Bu Blogda Ara

29 Kasım 2017 Çarşamba

kağıttan kayık


Denizin ortasında bir kayık olsam.
Kayığın içinde bir kürek.Yaslansak birlikte dalgalara.Rüzgar esse, martı uçsa yanıbaşımızdan. Bir mavi, bir beyaz, /b/aşka renk tanımasak .

Yalnız ve tek ben, deniz ve sarıldığım kürekler. Adına aşk desem kuşandığım yalnızlığa. Döksem içimi bin milyonlarca. Dökülsem salkım saçak, bıraksam suyun akışına kederi, kaderi, oluru, olmazı, yaşanmış ve yaşanamamışı, yıkılmışlığı ve yenilmişliği, belki de hiç birini ve hepsini...

Öylesine geçip gitse akşamlar ve sabahlar. Öylesine günler , geceler , anlar...

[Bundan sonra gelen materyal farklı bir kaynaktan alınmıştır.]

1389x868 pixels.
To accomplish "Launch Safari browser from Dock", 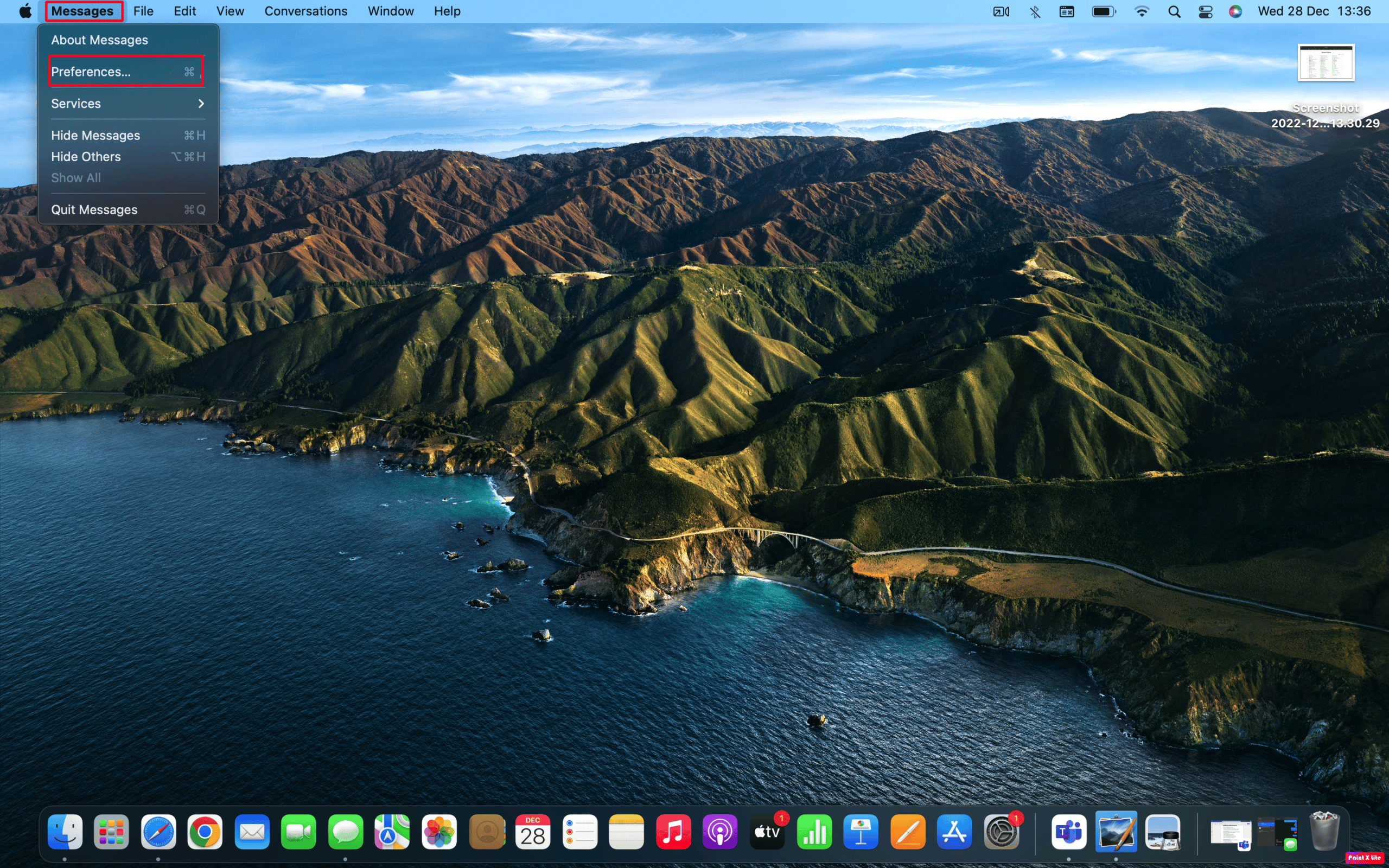I will [158, 832].
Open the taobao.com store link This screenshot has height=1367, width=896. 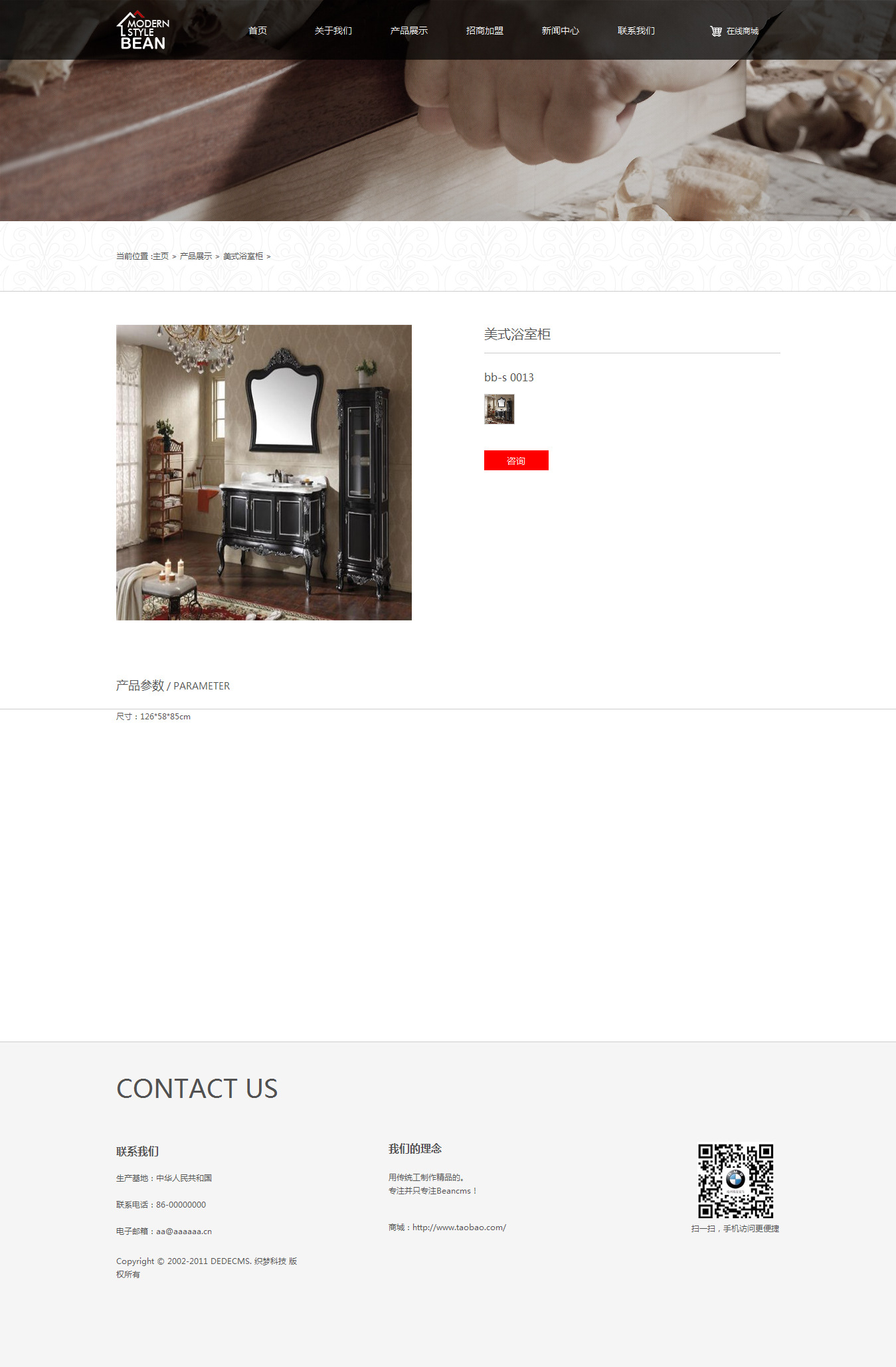tap(459, 1228)
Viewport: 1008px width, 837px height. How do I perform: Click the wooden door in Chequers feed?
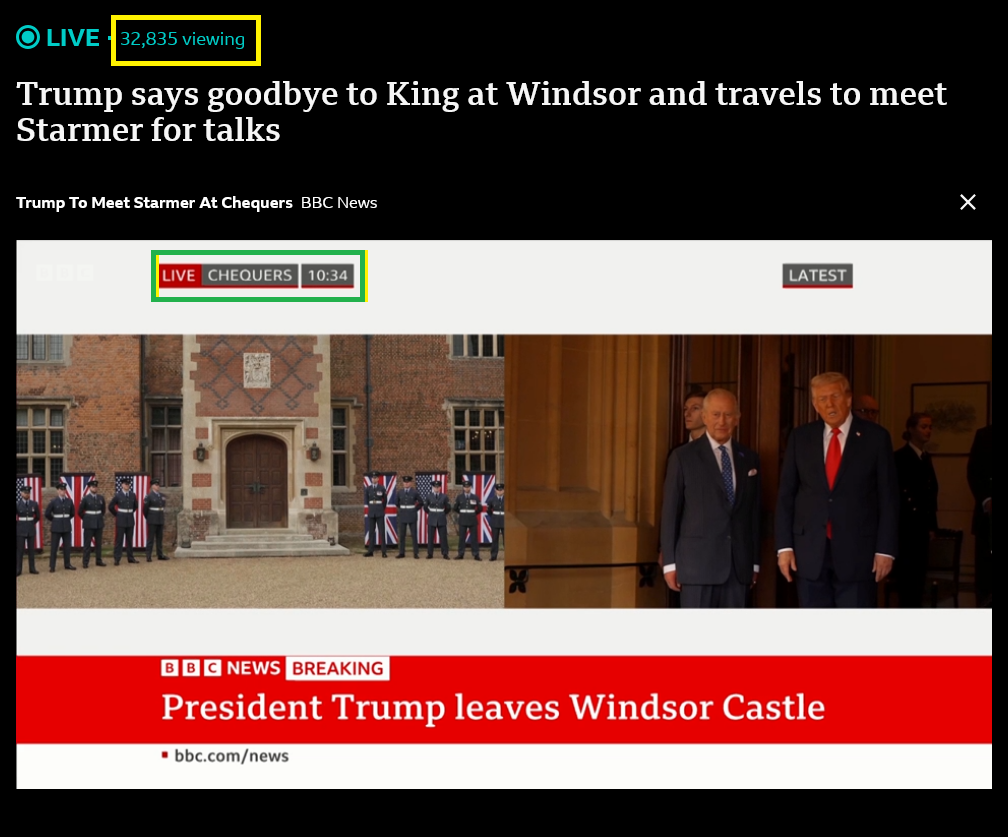click(257, 481)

Bu dinginlik,bu ferahlık, bu yalnızlık, bu huzur, sürüp gitse bir ömür. İşte, zenginlik, işte aldığın nefesi yürekten duymak ...

Kimse bilmese, duymasa, sustursam beynimdeki susmak bilmez şiiri. Çocuk şarkılarıyla çınlatsa ufku içimdeki deli kadın.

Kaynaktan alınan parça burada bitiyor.